Al-Qur’an merupakan manifestasi Kalam yang paripurna dalam wujud teks dan Muhamamd saw adalah manifestasi paripurna Kalam dalam sosok manusia. Secara hakiki, di langit keduanya adalah satu, yaitu Kalam, yang disebut dalam tradisi sufi dengan nama Nur Muhammad, dalam narasi filsafat Paripatetik dinamakan al-aql al-ula atau akal pertama dan dalam pemikiran Isyraqiyah disebut nur al-aqrab (cahaya yang dekat).
Yaitu makhluk pertama yang tercipta langsung dari Allah dengan tanpa perantara, pemikiran tasawuf dan filsafat Islam meyakini hal tersebut. Bahkan diyakini pula, dunia diciptakan karena Nur Muhammad, konsep ini akan banyak kita temukan dalam literatur tasawuf maupun filsafat Islam.

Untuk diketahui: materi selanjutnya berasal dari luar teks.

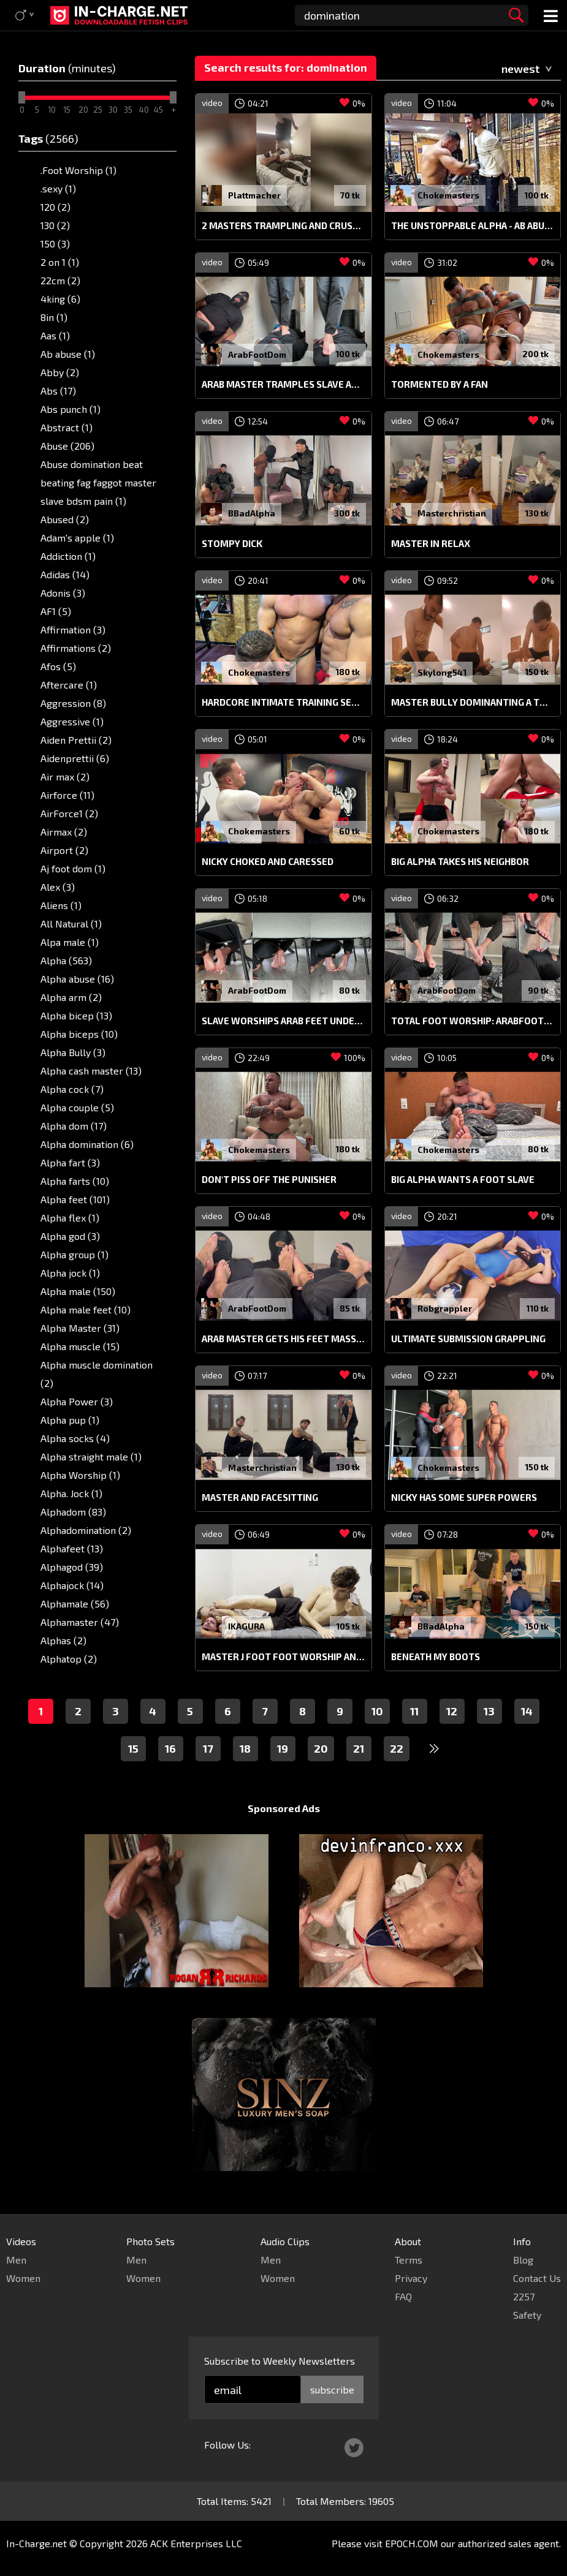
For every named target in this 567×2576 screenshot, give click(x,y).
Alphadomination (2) (85, 1530)
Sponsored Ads (284, 1808)
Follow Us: (227, 2444)
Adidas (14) (64, 574)
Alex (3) (57, 887)
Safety (527, 2315)
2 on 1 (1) (59, 262)
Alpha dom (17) (73, 1125)
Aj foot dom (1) (72, 868)
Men (16, 2259)
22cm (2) (60, 280)
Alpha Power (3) (76, 1401)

Nabi Muhamamd saw adalah bapak ruhani sedangkan Nabi Adam as adalah bapak jasmani manusia, Dalam hadis riwayat Bukhari disebutkan, ”Aku telah menjadi nabi sementara Adam masih berada di antara air dan tanah berlumpur”.

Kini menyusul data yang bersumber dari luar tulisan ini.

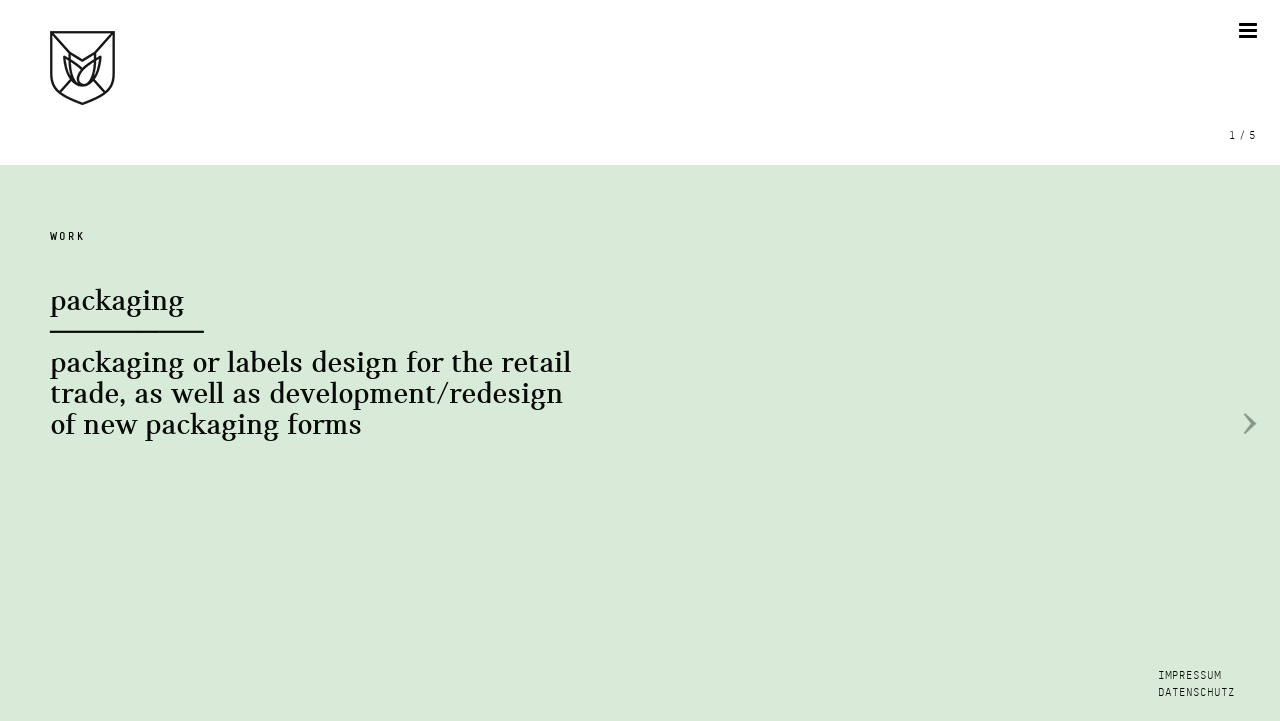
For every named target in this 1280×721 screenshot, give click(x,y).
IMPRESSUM (1189, 675)
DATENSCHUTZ (1196, 692)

Surat al-Maidah ayat 15 menegaskan “dwinitas” Muhamamd dan Alquran, “Sesungguhnya telah datang kepadamu Cahaya (Nur) dari Allah dan Kitab yang menerangkan.”.

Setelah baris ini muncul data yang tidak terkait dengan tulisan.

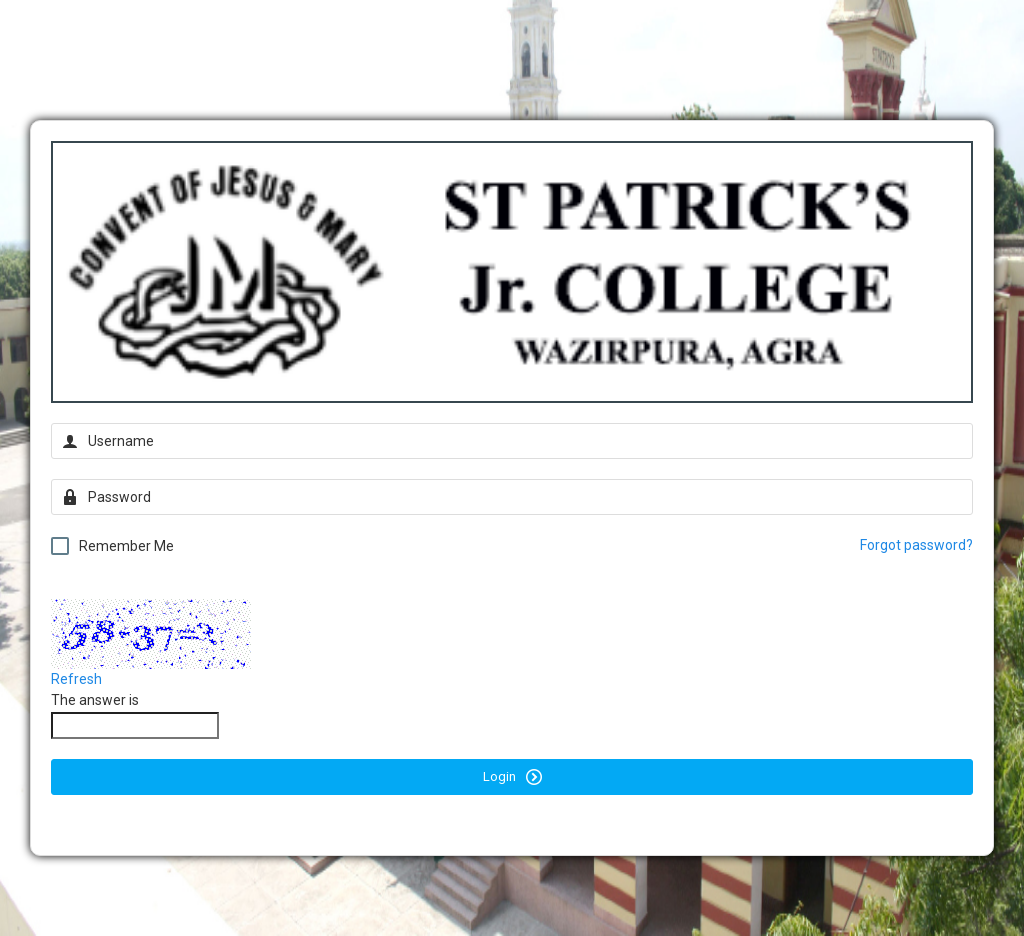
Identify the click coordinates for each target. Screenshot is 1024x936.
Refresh (76, 679)
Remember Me (112, 546)
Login (512, 777)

Karena itulah para ulama sufi dan filosof Islam meyakini betul bahwa Nabi Muhamamd adalah sosok yang ma’shum atau terjaga dari semua kesalahan dan kekeliruan. Karena jika beliau tidak ma’shum berarti Al-Qur’an tidak memiliki personifikasi paripurna yang setimbang dengannya di bumi, sehingga misi keparipurnaannya menjadi ahistori di alam sejarah manusia.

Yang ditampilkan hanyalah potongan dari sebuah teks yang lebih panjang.